There’s no longer much debate on the short-term effectiveness of China’s stimulus strategy this year. Twelve months ago, economists were busy cutting back their expectations for China’s GDP growth in 2009; now, many are stumbling over each other to raise their forecasts back to 8% and beyond. In addition to its direct impact on the economy, the stimulus appears to have made some headway toward the much fuzzier goal of boosting domestic confidence in the economy.
The longer-term question remains more problematic. Many observers who supported the stimulus and a loose monetary policy did so with the understanding that these were necessary temporary measures to keep the economy going at a time of collapsing external demand and domestic uncertainty. They presumed that with the year drawing to a close, Beijing would wrap up its stimulus spending and, over the coming months, gradually tighten the monetary environment. To not do so, the argument goes, is to invite asset bubbles and overcapacity.

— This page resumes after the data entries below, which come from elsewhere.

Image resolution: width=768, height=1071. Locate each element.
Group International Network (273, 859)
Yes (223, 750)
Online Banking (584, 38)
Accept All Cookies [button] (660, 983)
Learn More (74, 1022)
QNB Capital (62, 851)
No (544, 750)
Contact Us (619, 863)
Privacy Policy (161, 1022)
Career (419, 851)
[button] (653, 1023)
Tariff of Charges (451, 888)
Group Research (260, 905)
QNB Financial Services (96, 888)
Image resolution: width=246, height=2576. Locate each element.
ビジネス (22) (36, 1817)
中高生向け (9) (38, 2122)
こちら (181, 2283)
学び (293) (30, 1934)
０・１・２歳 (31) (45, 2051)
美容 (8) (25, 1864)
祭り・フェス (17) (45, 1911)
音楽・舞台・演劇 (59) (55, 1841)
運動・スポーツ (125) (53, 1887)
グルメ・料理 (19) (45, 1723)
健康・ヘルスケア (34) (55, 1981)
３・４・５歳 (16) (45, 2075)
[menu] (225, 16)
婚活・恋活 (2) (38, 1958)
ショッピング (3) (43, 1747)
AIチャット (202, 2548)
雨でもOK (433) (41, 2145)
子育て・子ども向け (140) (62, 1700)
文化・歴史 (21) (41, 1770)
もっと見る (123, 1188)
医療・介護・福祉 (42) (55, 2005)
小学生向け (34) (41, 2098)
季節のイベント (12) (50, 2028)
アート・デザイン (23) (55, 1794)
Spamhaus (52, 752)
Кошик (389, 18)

The Politburo has other ideas. After meeting on Friday to discuss macro policy for 2010, it decided that the way forward is to "maintain the continuity and stability of economic policies, and continue to implement the proactive fiscal policy and loose monetary policy." The stimulus and the relatively easy money will continue.
Before giving into asset-bubble panic, it’s important to note that the Politburo took care to say it would enhance the "flexibility" of economic policy next year. Beijing is as aware as external observers of the dangers of too-loose monetary policy and misallocated investment, and reserves the right to clamp down if things get out of hand.
Clearly, however, the central government continues to believe that there is some way to go before the training wheels can come off. We may have 8%-plus growth this year, but the prospects for growth in the medium- and long-term remain clouded.
By maintaining its current approach, Beijing will comfort those worried about the ability of private investment to pick up where stimulus spending left off and avoid damaging sell-offs by panicked investors. At the same time, as recent comments by the China Banking Regulatory Commission on capital adequacy ratios showed, it can – and will continue to – use other instruments to rein in the worst excesses. Taken as a whole, this approach is designed to turn off the stimulus and tighten monetary policy as gently as possible to avoid major shocks to the economy.
Will it work? Maybe. There are still real worries, including the risk of non-performing loans a few years down the road, and chronic overcapacity in sectors like steel; continued government-directed stimulus spending and easy access to credit aren’t likely to help. However, it would be a mistake to see the Politburo’s statement as anything other than a reasonable and measured approach to a complex problem.